Additionally, you shouldn’t assume that you won’t be eligible for student loan forgiveness or that it won’t actually happen. Here are five actions you can perform while you wait.
Ensure that your contact information is correct
Although a few Republican lawmakers might file a lawsuit to oppose President Joe Biden’s historic plan, no case has been initiated yet, and there is no way to predict how one would proceed. Experts are advising borrowers to get ready to apply as soon as they are able in the interim.
You should update your contact information at StudentAid.gov and with your loan servicer while you wait for student debt forgiveness, according to Kantrowitz.
This will guarantee that you don’t overlook any crucial information or dates.
Verify your income eligibility
Make sure you are eligible for the assistance. Review your most recent tax returns to make sure your income was less than the limits ($125,000 for individuals and $250,000 for households) before you take this action. The so-called adjusted gross income, or AGI, which may be different from your actual wage, will be taken into account by the Education Department.
Look for line 11 on the front page of your tax return, often known as Form 1040, to determine your AGI for 2020 and 2021.
Review the terms of your loan
The majority of federal student loans are eligible for cancellation. However, 5 million borrowers have older student loans that are technically held by private businesses and are referred to as commercially held Federal Family Education Loans (FFEL). By logging in with your FSA ID and selecting the “My Aid” option at Studentaid.gov, you may determine the sort of loan you have.
Even though it doesn’t retain the debt, the Education Department claims it is trying to ensure that borrowers with commercially held FFEL loans receive the forgiveness as well. However, you might want to consolidate them into the main federal student loan program if you have these loans and want to ensure that you’re eligible for forgiveness as soon as possible.
In order to evaluate whether you qualify for the full $20,000 in cancellation, Kantrowitz advised you to see if you were awarded a Pell Grant.
Beware of Scammers
Abby Shafroth, an attorney with the National Consumer Law Center, advised waiting while keeping an eye out for one of the all-too-common student loan frauds. Shafroth advised not disclosing any personal information to anyone who contacts you out of the blue and that there shouldn’t be any fees associated with asking for forgiveness.

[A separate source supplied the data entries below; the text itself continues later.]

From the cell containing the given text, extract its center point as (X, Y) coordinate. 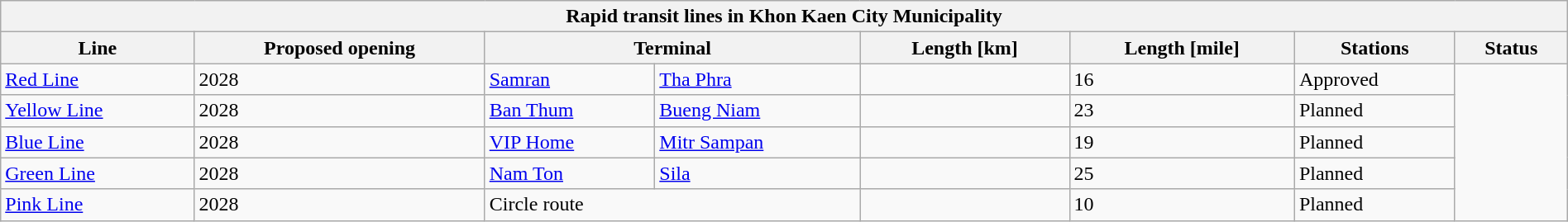
Nam Ton (570, 174)
Circle route (672, 205)
Length [mile] (1182, 48)
Rapid transit lines in Khon Kaen City Municipality (784, 17)
Samran (570, 79)
10 (1182, 205)
Mitr Sampan (758, 142)
VIP Home (570, 142)
Approved (1374, 79)
Bueng Niam (758, 111)
25 (1182, 174)
Tha Phra (758, 79)
Proposed opening (339, 48)
Stations (1374, 48)
Yellow Line (98, 111)
Line (98, 48)
Status (1511, 48)
Pink Line (98, 205)
Red Line (98, 79)
Length [km] (964, 48)
23 (1182, 111)
16 (1182, 79)
19 (1182, 142)
Sila (758, 174)
Blue Line (98, 142)
Green Line (98, 174)
Ban Thum (570, 111)
Terminal (672, 48)
Determine the (x, y) coordinate at the center of the cell enclosing the given text.  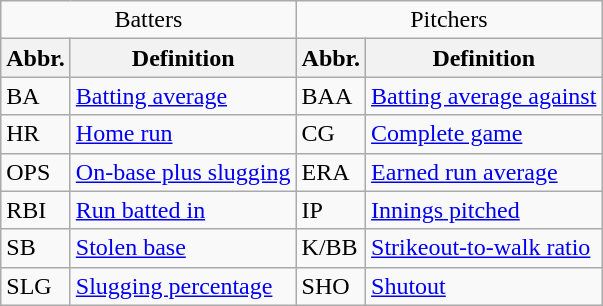
ERA (331, 172)
OPS (36, 172)
Batting average (183, 96)
Batters (148, 20)
On-base plus slugging (183, 172)
Batting average against (484, 96)
Pitchers (449, 20)
HR (36, 134)
Complete game (484, 134)
Earned run average (484, 172)
Run batted in (183, 210)
Stolen base (183, 248)
Home run (183, 134)
RBI (36, 210)
CG (331, 134)
SB (36, 248)
SLG (36, 286)
Shutout (484, 286)
Slugging percentage (183, 286)
BA (36, 96)
BAA (331, 96)
Innings pitched (484, 210)
K/BB (331, 248)
SHO (331, 286)
Strikeout-to-walk ratio (484, 248)
IP (331, 210)
Extract the [X, Y] coordinate from the center of the cell holding the provided text.  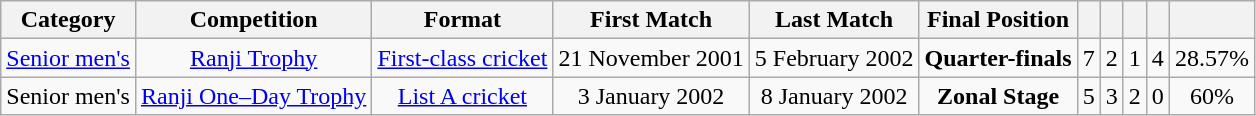
4 [1158, 58]
0 [1158, 96]
List A cricket [462, 96]
5 February 2002 [834, 58]
Final Position [998, 20]
21 November 2001 [651, 58]
28.57% [1212, 58]
First-class cricket [462, 58]
7 [1088, 58]
Quarter-finals [998, 58]
Ranji One–Day Trophy [253, 96]
Competition [253, 20]
60% [1212, 96]
Format [462, 20]
3 [1112, 96]
8 January 2002 [834, 96]
3 January 2002 [651, 96]
Zonal Stage [998, 96]
Last Match [834, 20]
5 [1088, 96]
1 [1134, 58]
First Match [651, 20]
Category [68, 20]
Ranji Trophy [253, 58]
Output the (X, Y) coordinate of the center of the cell containing the given text.  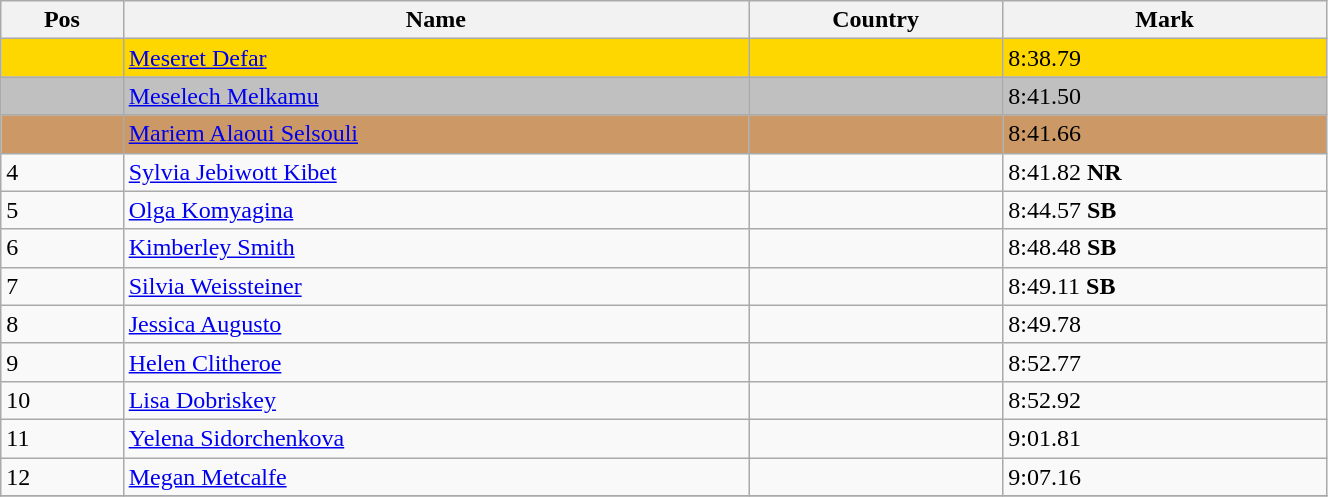
8:49.11 SB (1165, 286)
7 (62, 286)
10 (62, 400)
Mariem Alaoui Selsouli (436, 134)
Meselech Melkamu (436, 96)
9 (62, 362)
11 (62, 438)
Mark (1165, 20)
6 (62, 248)
Meseret Defar (436, 58)
9:01.81 (1165, 438)
8:41.82 NR (1165, 172)
Name (436, 20)
Yelena Sidorchenkova (436, 438)
8:44.57 SB (1165, 210)
8:41.66 (1165, 134)
Helen Clitheroe (436, 362)
Silvia Weissteiner (436, 286)
Kimberley Smith (436, 248)
8:38.79 (1165, 58)
Country (875, 20)
8:52.77 (1165, 362)
8:48.48 SB (1165, 248)
12 (62, 477)
8:49.78 (1165, 324)
8:52.92 (1165, 400)
4 (62, 172)
8 (62, 324)
Olga Komyagina (436, 210)
Megan Metcalfe (436, 477)
Pos (62, 20)
Lisa Dobriskey (436, 400)
5 (62, 210)
9:07.16 (1165, 477)
Sylvia Jebiwott Kibet (436, 172)
Jessica Augusto (436, 324)
8:41.50 (1165, 96)
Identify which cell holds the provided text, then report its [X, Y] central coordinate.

If you have questions, speak with your loan servicer
Contact your servicer as soon as possible if you have any questions about the suspension of payments or their forgiveness.
In addition to the cancellation of student loans, Biden announced an extension of the federal student loan payment moratorium through December 31. That was the eighth extension of the Trump administration’s pandemic relief program, and it most likely was the last.
“Loan servicers are likely to be inundated with questions starting a few days before the deadlines,” Kantrowitz said.